> [INSTRUCTIONS TO FOLLOW]:
Would you retype the line that contains "Privacy Policy (231, 2460)" and all lines following it to the end of the entries below, exactly and without pictures?

┌──

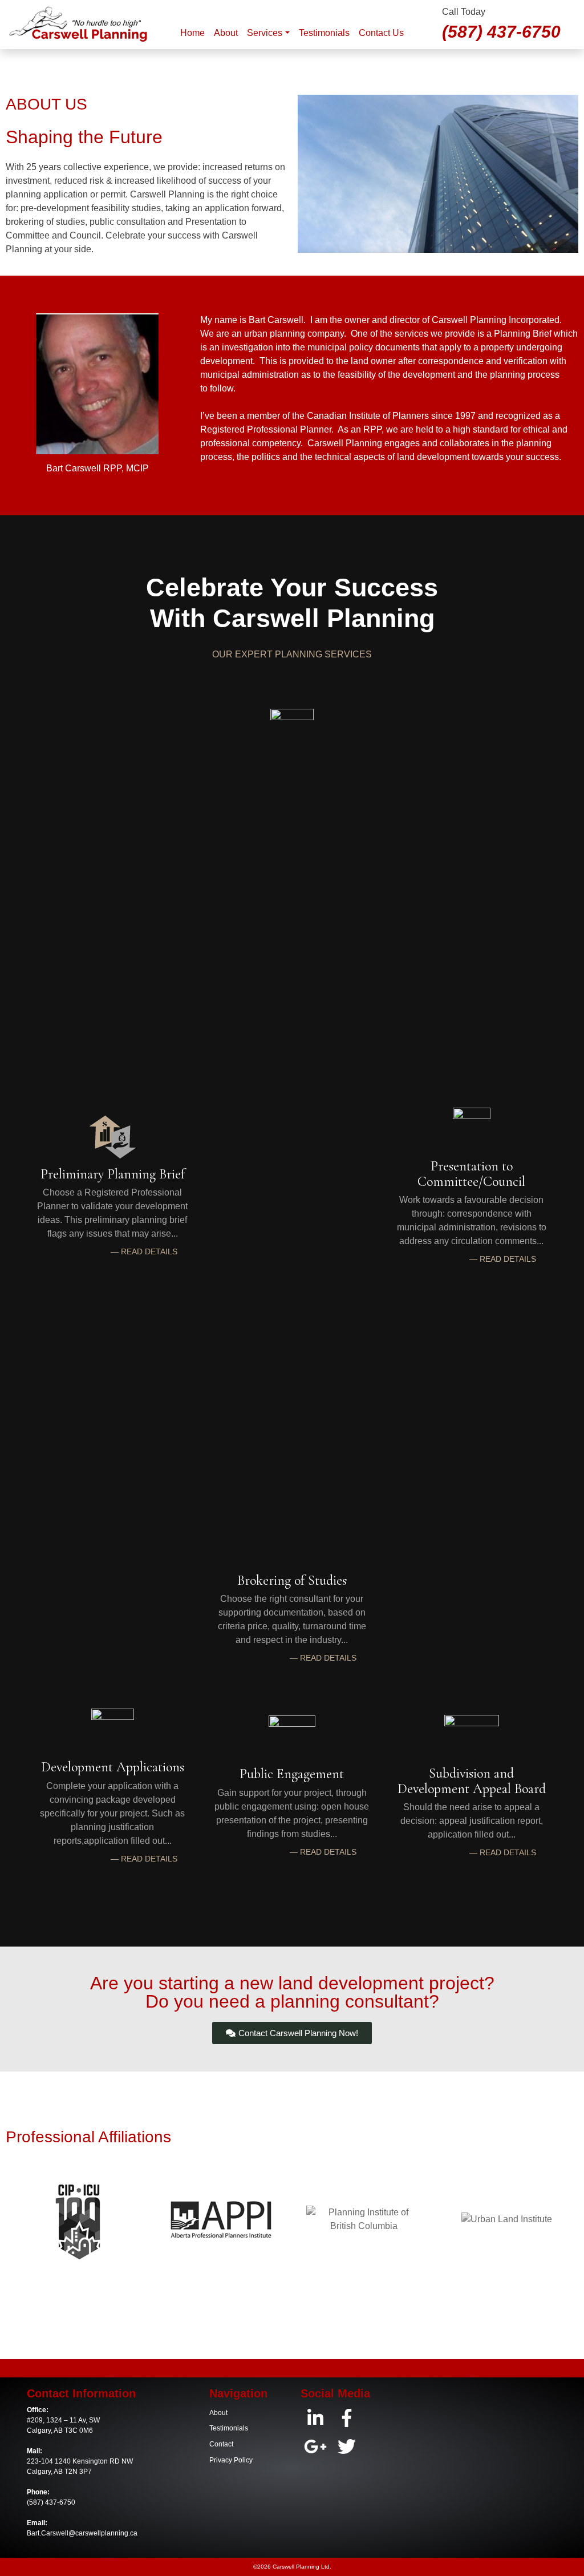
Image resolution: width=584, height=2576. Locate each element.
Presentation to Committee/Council (471, 1173)
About (226, 33)
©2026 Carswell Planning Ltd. (292, 2566)
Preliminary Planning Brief (112, 1174)
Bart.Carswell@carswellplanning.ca (82, 2533)
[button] (144, 1251)
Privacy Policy (231, 2460)
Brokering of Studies (292, 1580)
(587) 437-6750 (501, 31)
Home (192, 33)
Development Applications (112, 1767)
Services (264, 33)
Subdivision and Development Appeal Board (472, 1780)
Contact (221, 2444)
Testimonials (324, 33)
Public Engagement (292, 1774)
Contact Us (381, 33)
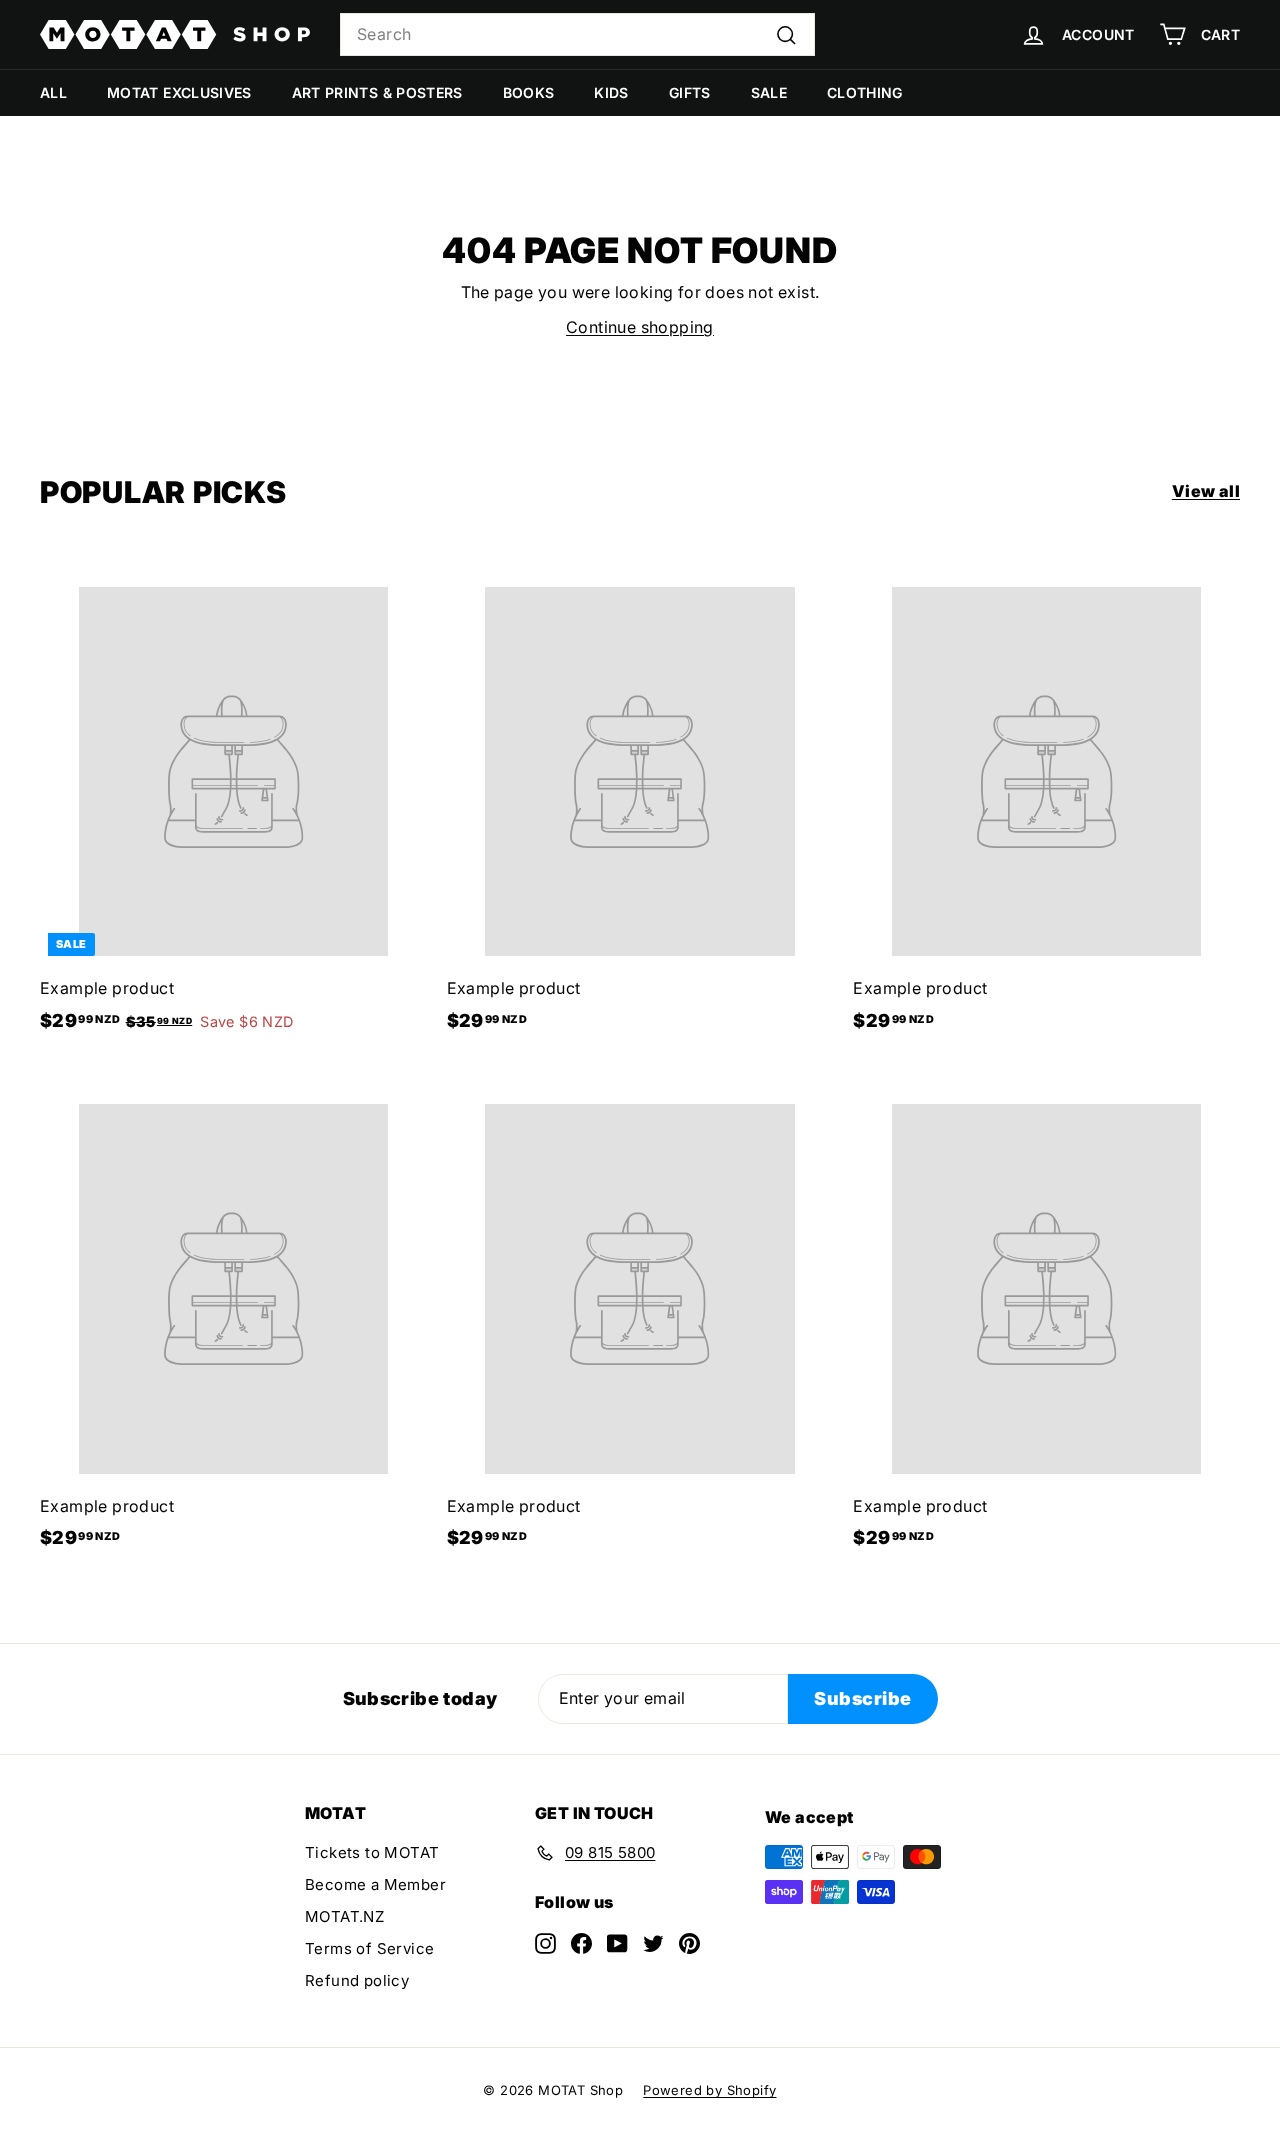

└──

> [REPLY]:
Privacy Policy (231, 2460)
Brokering of Studies (292, 1580)
(587) 437-6750 (501, 31)
Home (192, 33)
Development Applications (112, 1767)
Services (264, 33)
Subdivision and Development Appeal Board (472, 1780)
Contact (221, 2444)
Testimonials (324, 33)
Public Engagement (292, 1774)
Contact Us (381, 33)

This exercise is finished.